-- Problem requirements --
Keyword search on "Screenshot": report each line of the records that contains it.

Saved data entries
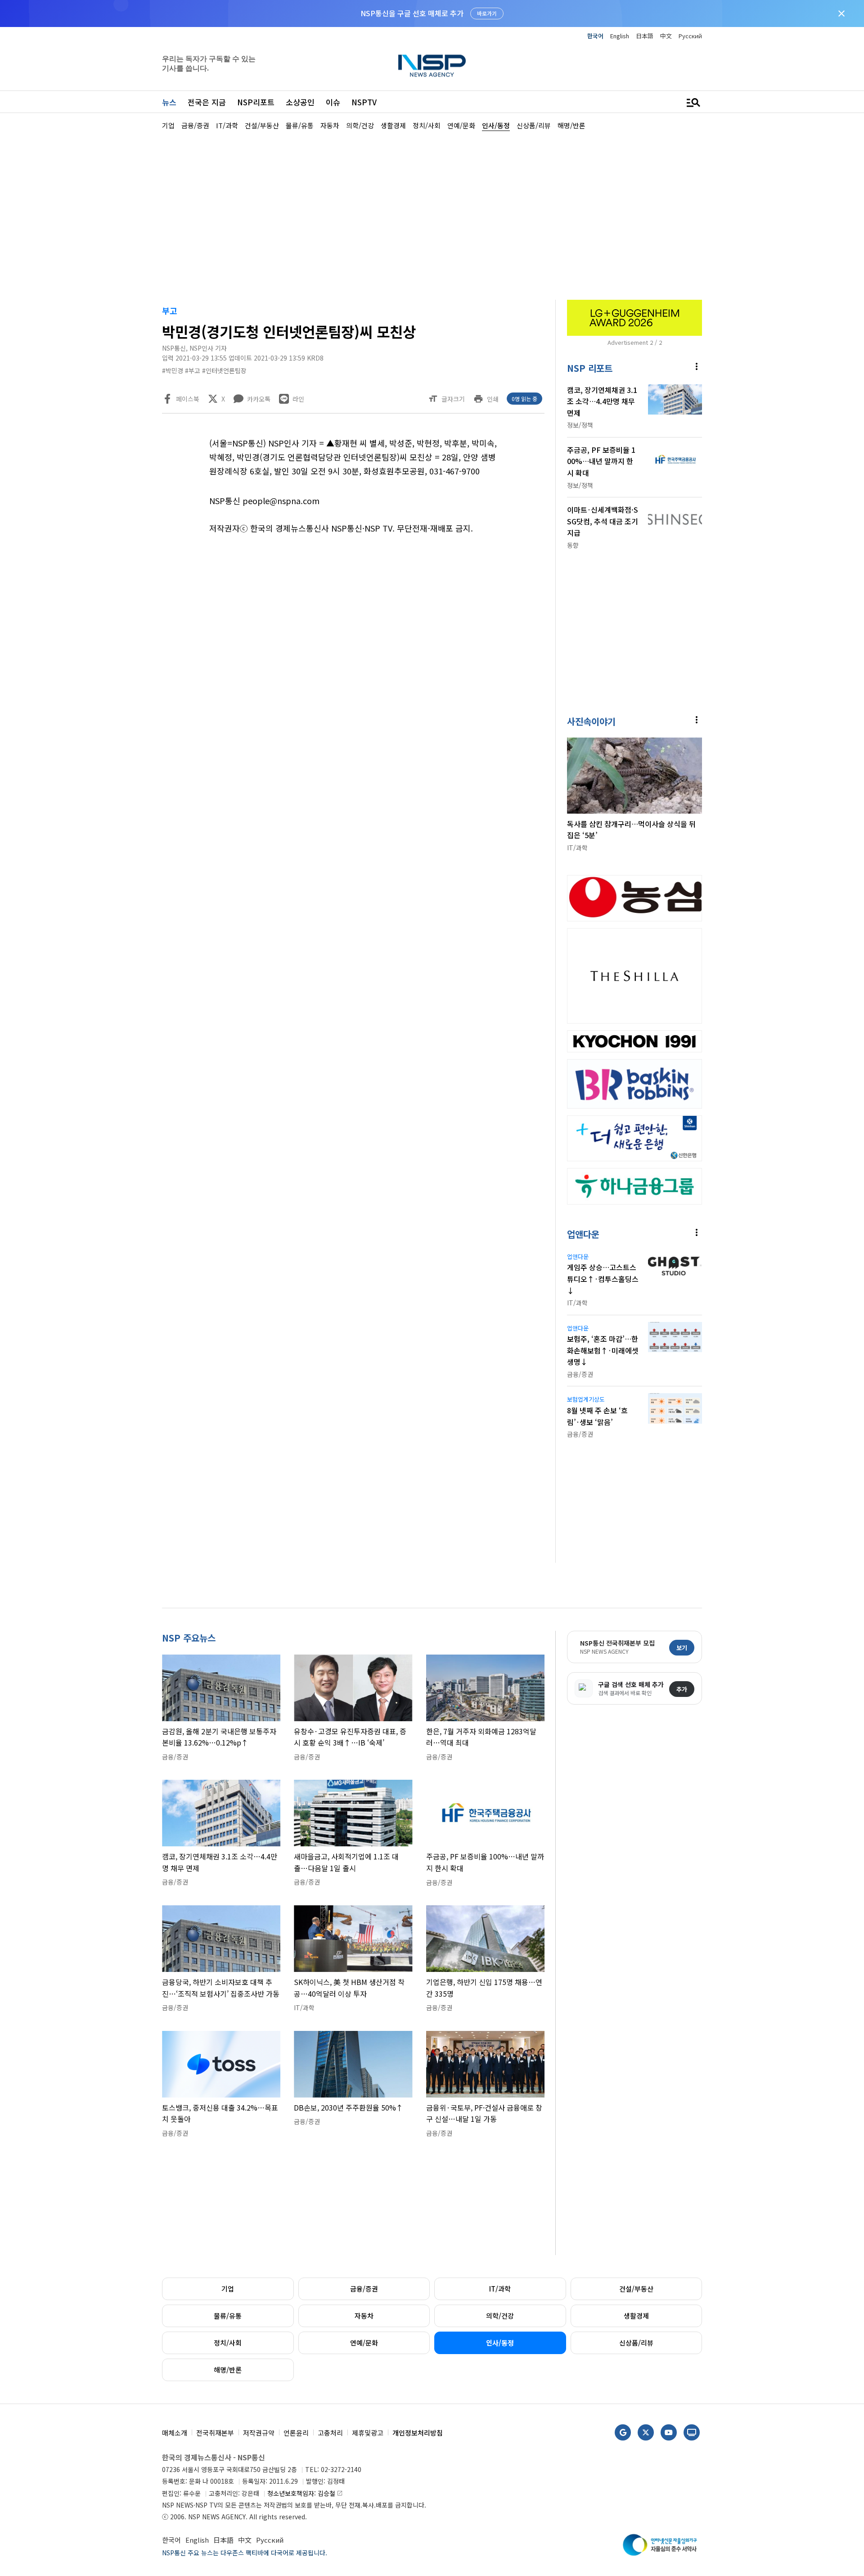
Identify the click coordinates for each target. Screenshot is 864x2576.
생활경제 (636, 2315)
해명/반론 (228, 2369)
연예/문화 (364, 2342)
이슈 (333, 102)
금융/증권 (364, 2288)
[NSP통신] (432, 65)
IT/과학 (500, 2288)
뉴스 (169, 102)
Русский (690, 36)
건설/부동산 (636, 2288)
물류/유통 (228, 2315)
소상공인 (300, 102)
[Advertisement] (749, 401)
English (619, 36)
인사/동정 (500, 2342)
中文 (666, 36)
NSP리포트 (255, 102)
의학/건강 (500, 2315)
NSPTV (364, 102)
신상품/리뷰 (636, 2342)
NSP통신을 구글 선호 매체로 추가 (412, 13)
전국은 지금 (207, 102)
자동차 (364, 2315)
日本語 (644, 36)
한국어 (595, 36)
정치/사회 (228, 2342)
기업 (227, 2288)
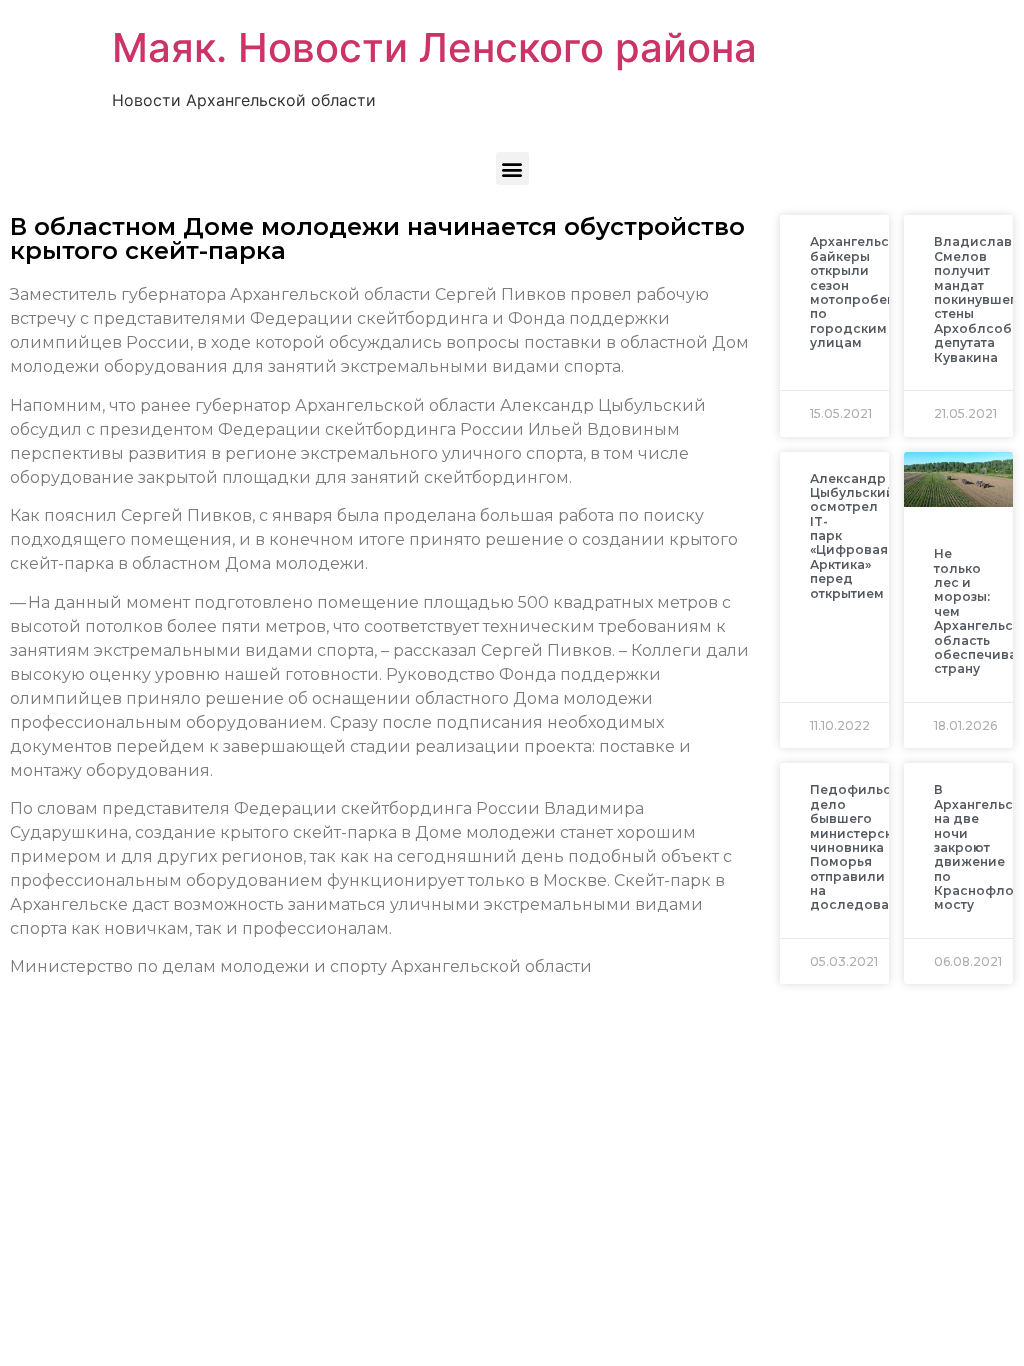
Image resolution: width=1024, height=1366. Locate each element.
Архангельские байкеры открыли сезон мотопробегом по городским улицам (861, 292)
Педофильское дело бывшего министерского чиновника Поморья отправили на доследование (863, 847)
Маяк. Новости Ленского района (434, 47)
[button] (512, 168)
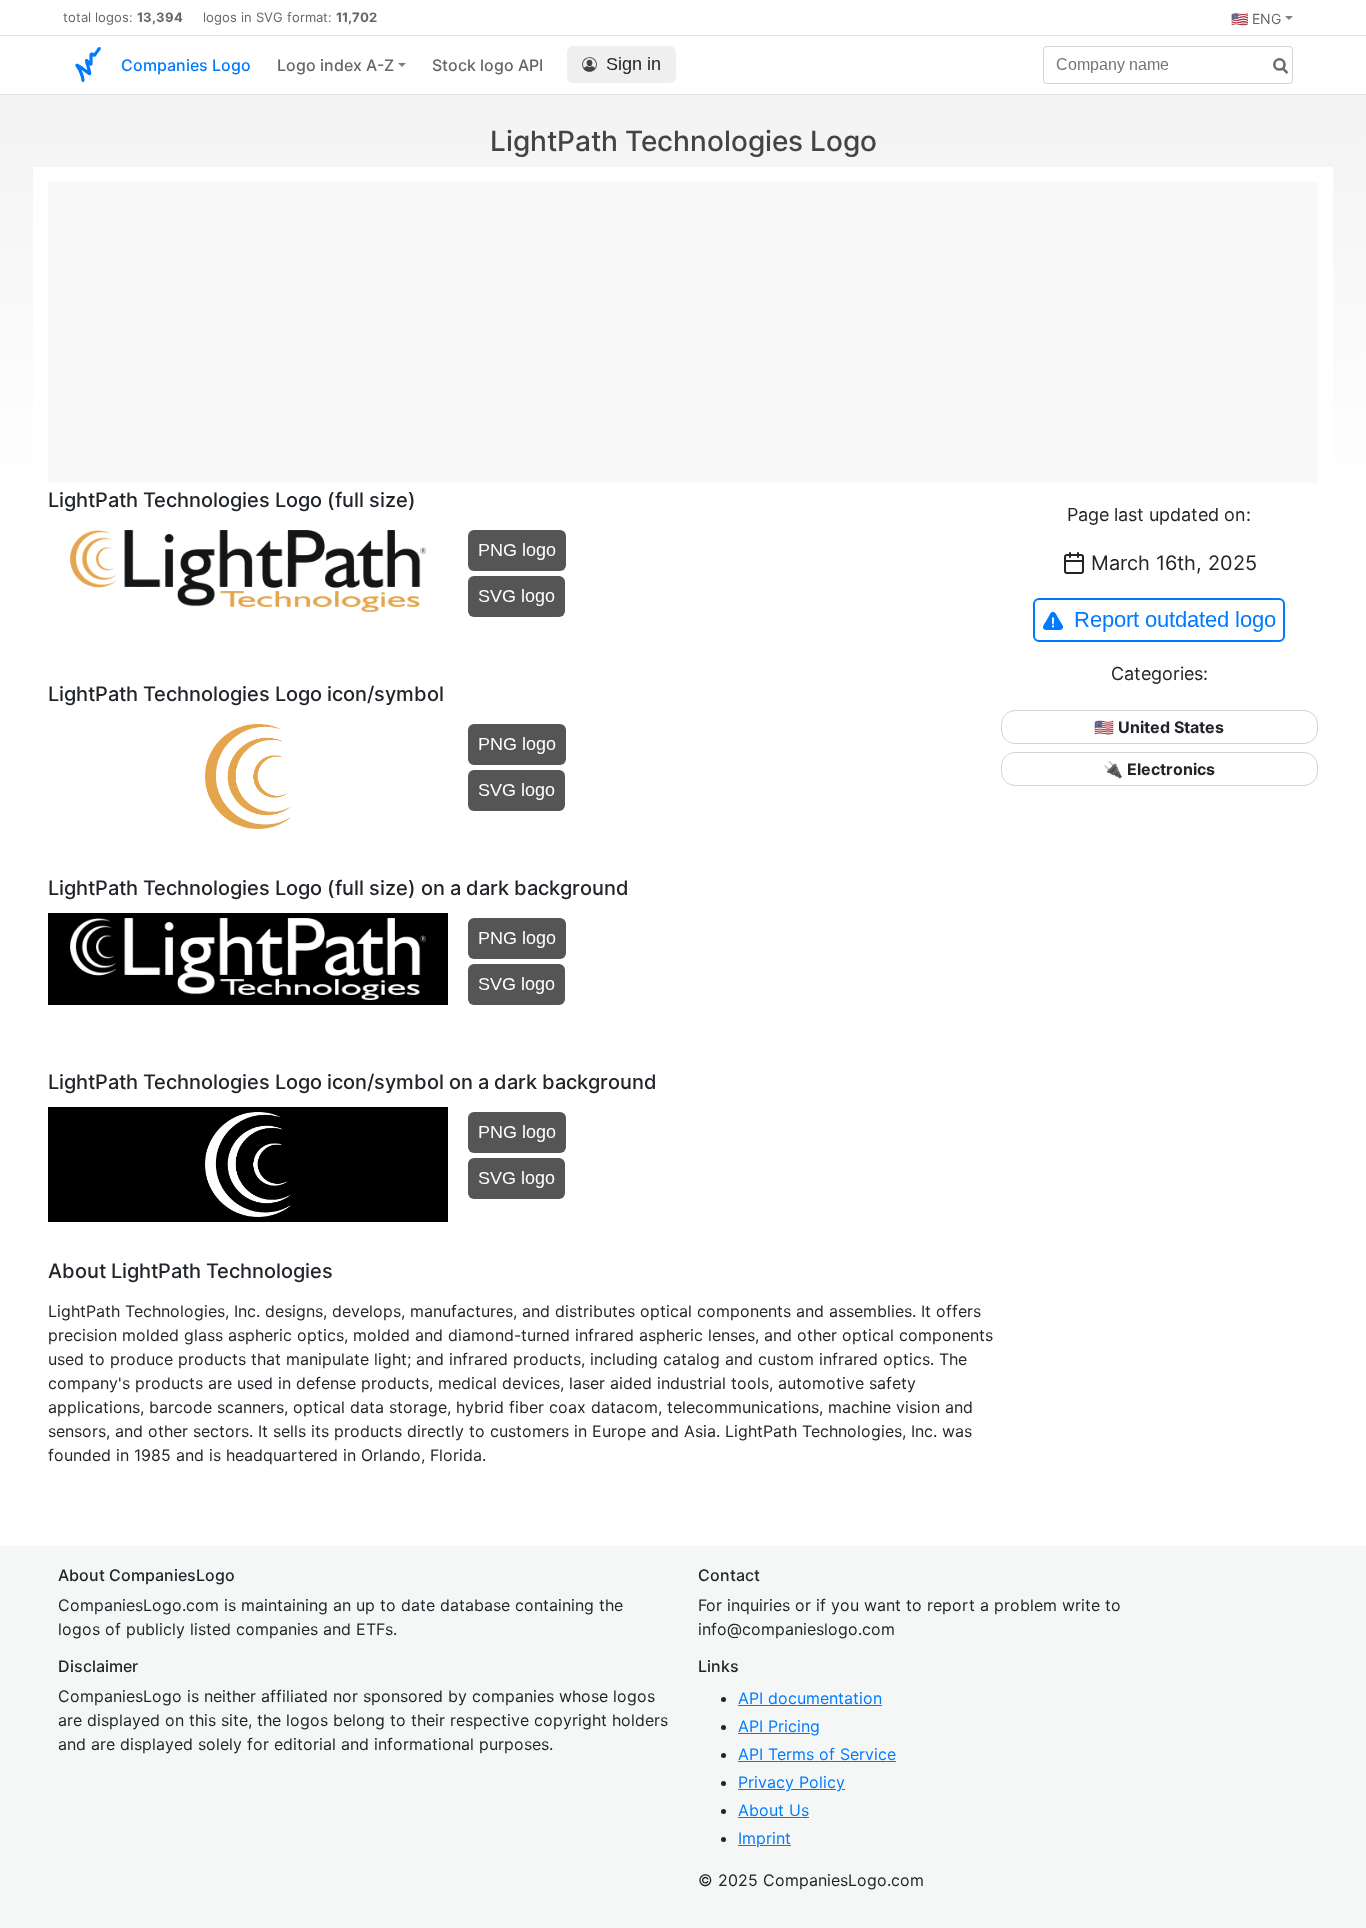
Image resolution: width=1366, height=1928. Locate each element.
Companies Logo (186, 65)
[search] (1273, 66)
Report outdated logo (1175, 619)
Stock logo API (487, 65)
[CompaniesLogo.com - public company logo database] (88, 65)
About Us (773, 1810)
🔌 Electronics (1159, 769)
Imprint (764, 1838)
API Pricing (779, 1726)
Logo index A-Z (335, 65)
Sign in (633, 64)
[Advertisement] (683, 322)
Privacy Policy (791, 1782)
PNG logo (517, 550)
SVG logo (516, 596)
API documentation (810, 1698)
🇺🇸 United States (1159, 727)
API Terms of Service (817, 1754)
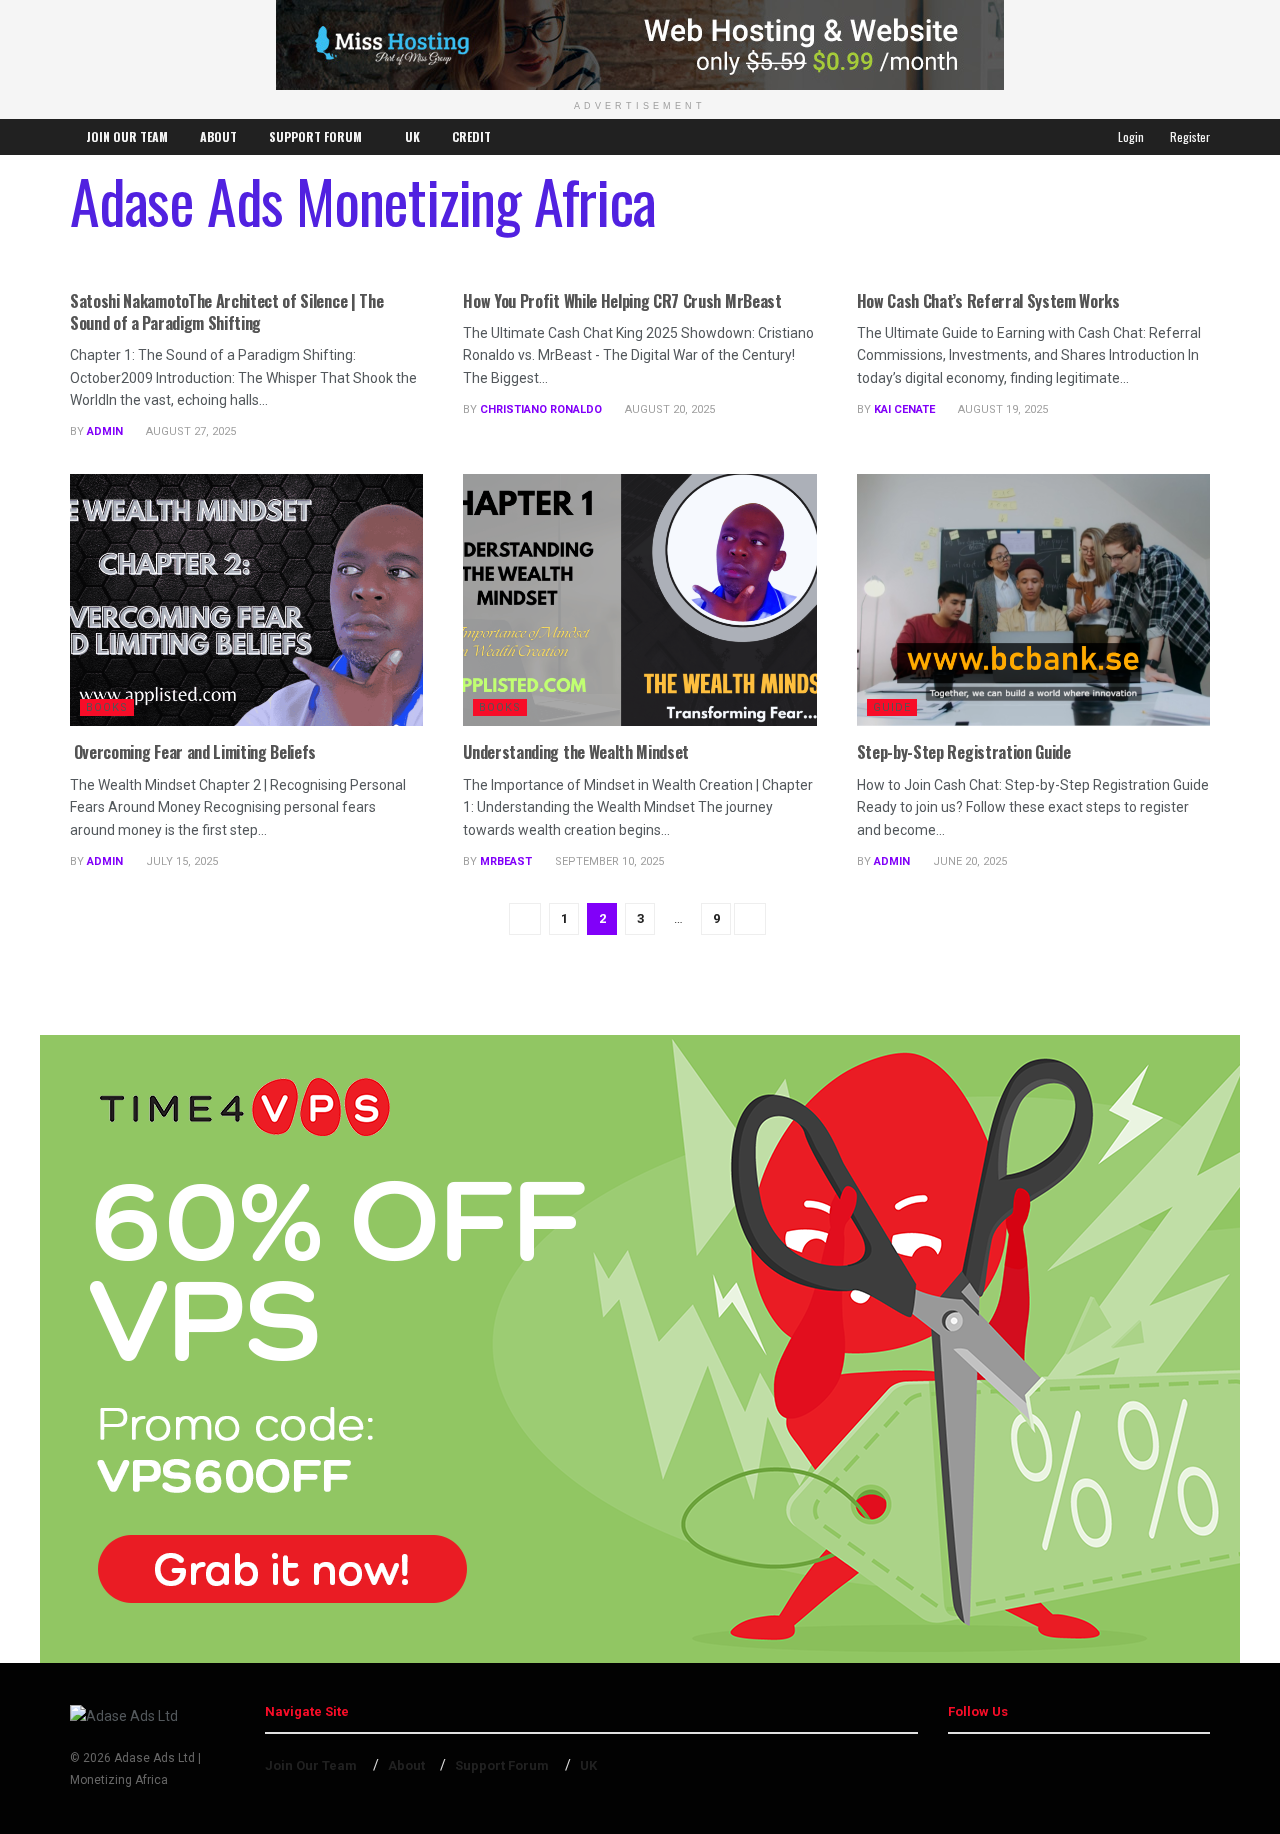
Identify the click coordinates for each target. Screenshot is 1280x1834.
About (218, 136)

-- Output of the exercise --
Identify the click coordinates for each target. Screenshot is 864x2576.
Identify the click coordinates for each target. Screenshot is 1280x1834.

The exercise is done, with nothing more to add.